Swap every "GUI agent" in the lines below for "screen agent" and leave everything else unchanged.

— START OF Given data —

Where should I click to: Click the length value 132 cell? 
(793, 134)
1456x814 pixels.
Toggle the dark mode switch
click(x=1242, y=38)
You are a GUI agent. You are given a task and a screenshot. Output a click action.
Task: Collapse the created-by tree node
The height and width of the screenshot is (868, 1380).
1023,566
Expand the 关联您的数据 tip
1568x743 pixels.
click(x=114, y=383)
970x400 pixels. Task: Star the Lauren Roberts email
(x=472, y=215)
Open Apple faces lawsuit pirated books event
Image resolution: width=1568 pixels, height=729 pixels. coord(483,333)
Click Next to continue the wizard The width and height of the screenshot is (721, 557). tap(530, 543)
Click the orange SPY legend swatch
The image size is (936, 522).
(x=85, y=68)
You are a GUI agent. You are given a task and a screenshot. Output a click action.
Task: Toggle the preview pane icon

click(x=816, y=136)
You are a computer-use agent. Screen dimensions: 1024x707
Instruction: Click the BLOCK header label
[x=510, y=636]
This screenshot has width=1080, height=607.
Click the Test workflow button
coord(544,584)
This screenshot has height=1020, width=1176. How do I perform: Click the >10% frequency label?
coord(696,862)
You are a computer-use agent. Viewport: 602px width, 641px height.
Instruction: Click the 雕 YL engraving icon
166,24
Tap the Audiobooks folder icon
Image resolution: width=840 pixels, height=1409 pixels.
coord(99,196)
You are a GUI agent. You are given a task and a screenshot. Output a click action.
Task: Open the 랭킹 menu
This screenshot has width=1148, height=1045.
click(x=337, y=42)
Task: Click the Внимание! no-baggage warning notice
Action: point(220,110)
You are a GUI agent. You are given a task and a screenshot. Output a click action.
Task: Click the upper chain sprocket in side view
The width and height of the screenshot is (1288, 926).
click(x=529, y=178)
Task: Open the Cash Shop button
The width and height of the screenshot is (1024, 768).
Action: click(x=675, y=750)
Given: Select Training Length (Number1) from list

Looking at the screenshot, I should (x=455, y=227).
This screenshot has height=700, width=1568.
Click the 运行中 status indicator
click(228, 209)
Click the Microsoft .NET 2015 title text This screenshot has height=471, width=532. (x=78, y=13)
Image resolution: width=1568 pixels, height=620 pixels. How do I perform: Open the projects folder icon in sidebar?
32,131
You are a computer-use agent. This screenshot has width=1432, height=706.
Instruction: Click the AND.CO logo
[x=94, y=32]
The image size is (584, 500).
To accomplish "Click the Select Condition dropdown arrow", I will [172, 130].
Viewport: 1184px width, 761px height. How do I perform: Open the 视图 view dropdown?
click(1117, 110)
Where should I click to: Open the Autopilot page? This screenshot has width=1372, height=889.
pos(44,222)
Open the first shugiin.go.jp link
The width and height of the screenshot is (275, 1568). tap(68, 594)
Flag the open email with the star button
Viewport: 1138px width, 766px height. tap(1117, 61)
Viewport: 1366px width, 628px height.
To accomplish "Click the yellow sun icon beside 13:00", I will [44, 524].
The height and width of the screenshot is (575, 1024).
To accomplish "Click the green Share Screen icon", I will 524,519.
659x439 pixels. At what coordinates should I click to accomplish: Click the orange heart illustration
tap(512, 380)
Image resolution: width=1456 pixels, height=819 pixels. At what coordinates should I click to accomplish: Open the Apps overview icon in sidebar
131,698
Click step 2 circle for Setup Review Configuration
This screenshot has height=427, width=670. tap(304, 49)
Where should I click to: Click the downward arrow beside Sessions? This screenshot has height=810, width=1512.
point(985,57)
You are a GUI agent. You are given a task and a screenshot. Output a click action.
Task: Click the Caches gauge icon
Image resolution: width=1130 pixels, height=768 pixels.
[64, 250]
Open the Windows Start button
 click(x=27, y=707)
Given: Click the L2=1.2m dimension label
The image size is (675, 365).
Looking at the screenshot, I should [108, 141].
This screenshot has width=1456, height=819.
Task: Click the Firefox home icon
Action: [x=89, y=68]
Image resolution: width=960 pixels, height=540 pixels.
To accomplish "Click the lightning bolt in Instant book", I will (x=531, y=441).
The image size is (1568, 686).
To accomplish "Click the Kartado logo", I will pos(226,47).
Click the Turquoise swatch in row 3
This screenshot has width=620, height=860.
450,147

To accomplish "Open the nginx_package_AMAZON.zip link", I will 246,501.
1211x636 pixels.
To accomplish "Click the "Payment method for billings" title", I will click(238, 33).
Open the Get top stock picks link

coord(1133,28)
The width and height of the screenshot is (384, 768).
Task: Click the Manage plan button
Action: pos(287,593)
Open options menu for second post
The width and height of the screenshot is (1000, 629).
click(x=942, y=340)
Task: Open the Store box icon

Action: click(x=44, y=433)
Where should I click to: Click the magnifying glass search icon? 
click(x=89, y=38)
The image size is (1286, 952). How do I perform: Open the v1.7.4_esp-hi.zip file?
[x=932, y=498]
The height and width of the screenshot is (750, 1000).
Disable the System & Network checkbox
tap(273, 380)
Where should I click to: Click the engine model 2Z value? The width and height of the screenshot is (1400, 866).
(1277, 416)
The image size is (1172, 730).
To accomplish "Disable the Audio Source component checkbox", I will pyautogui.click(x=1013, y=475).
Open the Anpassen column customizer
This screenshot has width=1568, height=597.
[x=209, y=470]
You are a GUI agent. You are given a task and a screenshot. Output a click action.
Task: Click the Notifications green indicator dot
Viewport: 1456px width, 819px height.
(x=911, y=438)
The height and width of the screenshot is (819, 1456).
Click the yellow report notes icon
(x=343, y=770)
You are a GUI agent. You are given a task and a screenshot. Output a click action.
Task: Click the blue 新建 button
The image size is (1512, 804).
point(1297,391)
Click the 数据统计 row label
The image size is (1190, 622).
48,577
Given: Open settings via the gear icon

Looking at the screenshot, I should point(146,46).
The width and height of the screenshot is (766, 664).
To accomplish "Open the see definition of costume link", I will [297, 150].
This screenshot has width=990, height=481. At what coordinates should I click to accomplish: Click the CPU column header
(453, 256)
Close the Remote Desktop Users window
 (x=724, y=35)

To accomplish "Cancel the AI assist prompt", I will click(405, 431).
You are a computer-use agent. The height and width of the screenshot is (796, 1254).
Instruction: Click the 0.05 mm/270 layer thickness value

— END OF Given data —

> _Correct answer_:
Where should I click to: Click the length value 132 cell? 
(793, 134)
1456x814 pixels.
Toggle the dark mode switch
click(x=1242, y=38)
You are a screen agent. You are given a task and a screenshot. Output a click action.
Task: Collapse the created-by tree node
The height and width of the screenshot is (868, 1380).
1023,566
Expand the 关联您的数据 tip
1568x743 pixels.
click(x=114, y=383)
970x400 pixels. Task: Star the Lauren Roberts email
(x=472, y=215)
Open Apple faces lawsuit pirated books event
Image resolution: width=1568 pixels, height=729 pixels. coord(483,333)
Click Next to continue the wizard The width and height of the screenshot is (721, 557). tap(530, 543)
Click the orange SPY legend swatch
The image size is (936, 522).
(x=85, y=68)
You are a screen agent. You are given a task and a screenshot. Output a click action.
Task: Toggle the preview pane icon

click(x=816, y=136)
You are a computer-use agent. Screen dimensions: 1024x707
Instruction: Click the BLOCK header label
[x=510, y=636]
This screenshot has width=1080, height=607.
Click the Test workflow button
coord(544,584)
This screenshot has height=1020, width=1176. How do I perform: Click the >10% frequency label?
coord(696,862)
You are a computer-use agent. Viewport: 602px width, 641px height.
Instruction: Click the 雕 YL engraving icon
166,24
Tap the Audiobooks folder icon
Image resolution: width=840 pixels, height=1409 pixels.
coord(99,196)
You are a screen agent. You are given a task and a screenshot. Output a click action.
Task: Open the 랭킹 menu
This screenshot has width=1148, height=1045.
click(x=337, y=42)
Task: Click the Внимание! no-baggage warning notice
Action: point(220,110)
You are a screen agent. You are given a task and a screenshot. Output a click action.
Task: Click the upper chain sprocket in side view
The width and height of the screenshot is (1288, 926).
click(x=529, y=178)
Task: Open the Cash Shop button
The width and height of the screenshot is (1024, 768).
Action: click(x=675, y=750)
Given: Select Training Length (Number1) from list

Looking at the screenshot, I should (x=455, y=227).
This screenshot has height=700, width=1568.
Click the 运行中 status indicator
click(228, 209)
Click the Microsoft .NET 2015 title text This screenshot has height=471, width=532. (x=78, y=13)
Image resolution: width=1568 pixels, height=620 pixels. How do I perform: Open the projects folder icon in sidebar?
32,131
You are a computer-use agent. This screenshot has width=1432, height=706.
Instruction: Click the AND.CO logo
[x=94, y=32]
The image size is (584, 500).
To accomplish "Click the Select Condition dropdown arrow", I will [172, 130].
Viewport: 1184px width, 761px height. How do I perform: Open the 视图 view dropdown?
click(1117, 110)
Where should I click to: Open the Autopilot page? This screenshot has width=1372, height=889.
pos(44,222)
Open the first shugiin.go.jp link
The width and height of the screenshot is (275, 1568). tap(68, 594)
Flag the open email with the star button
Viewport: 1138px width, 766px height. tap(1117, 61)
Viewport: 1366px width, 628px height.
To accomplish "Click the yellow sun icon beside 13:00", I will [44, 524].
The height and width of the screenshot is (575, 1024).
To accomplish "Click the green Share Screen icon", I will 524,519.
659x439 pixels. At what coordinates should I click to accomplish: Click the orange heart illustration
tap(512, 380)
Image resolution: width=1456 pixels, height=819 pixels. At what coordinates should I click to accomplish: Open the Apps overview icon in sidebar
131,698
Click step 2 circle for Setup Review Configuration
This screenshot has height=427, width=670. tap(304, 49)
Where should I click to: Click the downward arrow beside Sessions? This screenshot has height=810, width=1512.
point(985,57)
You are a screen agent. You are given a task and a screenshot. Output a click action.
Task: Click the Caches gauge icon
Image resolution: width=1130 pixels, height=768 pixels.
[64, 250]
Open the Windows Start button
 click(x=27, y=707)
Given: Click the L2=1.2m dimension label
The image size is (675, 365).
Looking at the screenshot, I should [108, 141].
This screenshot has width=1456, height=819.
Task: Click the Firefox home icon
Action: [x=89, y=68]
Image resolution: width=960 pixels, height=540 pixels.
To accomplish "Click the lightning bolt in Instant book", I will (x=531, y=441).
The image size is (1568, 686).
To accomplish "Click the Kartado logo", I will pos(226,47).
Click the Turquoise swatch in row 3
This screenshot has width=620, height=860.
450,147

To accomplish "Open the nginx_package_AMAZON.zip link", I will 246,501.
1211x636 pixels.
To accomplish "Click the "Payment method for billings" title", I will click(238, 33).
Open the Get top stock picks link

coord(1133,28)
The width and height of the screenshot is (384, 768).
Task: Click the Manage plan button
Action: pos(287,593)
Open options menu for second post
The width and height of the screenshot is (1000, 629).
click(x=942, y=340)
Task: Open the Store box icon

Action: click(x=44, y=433)
Where should I click to: Click the magnifying glass search icon? 
click(x=89, y=38)
The image size is (1286, 952). How do I perform: Open the v1.7.4_esp-hi.zip file?
[x=932, y=498]
The height and width of the screenshot is (750, 1000).
Disable the System & Network checkbox
tap(273, 380)
Where should I click to: Click the engine model 2Z value? The width and height of the screenshot is (1400, 866).
(1277, 416)
The image size is (1172, 730).
To accomplish "Disable the Audio Source component checkbox", I will pyautogui.click(x=1013, y=475).
Open the Anpassen column customizer
This screenshot has width=1568, height=597.
[x=209, y=470]
You are a screen agent. You are given a task and a screenshot. Output a click action.
Task: Click the Notifications green indicator dot
Viewport: 1456px width, 819px height.
(x=911, y=438)
The height and width of the screenshot is (819, 1456).
Click the yellow report notes icon
(x=343, y=770)
You are a screen agent. You are given a task and a screenshot. Output a click action.
Task: Click the blue 新建 button
The image size is (1512, 804).
point(1297,391)
Click the 数据统计 row label
The image size is (1190, 622).
48,577
Given: Open settings via the gear icon

Looking at the screenshot, I should point(146,46).
The width and height of the screenshot is (766, 664).
To accomplish "Open the see definition of costume link", I will [297, 150].
This screenshot has width=990, height=481. At what coordinates should I click to accomplish: Click the CPU column header
(453, 256)
Close the Remote Desktop Users window
 (x=724, y=35)

To accomplish "Cancel the AI assist prompt", I will click(405, 431).
You are a computer-use agent. The height and width of the screenshot is (796, 1254).
Instruction: Click the 0.05 mm/270 layer thickness value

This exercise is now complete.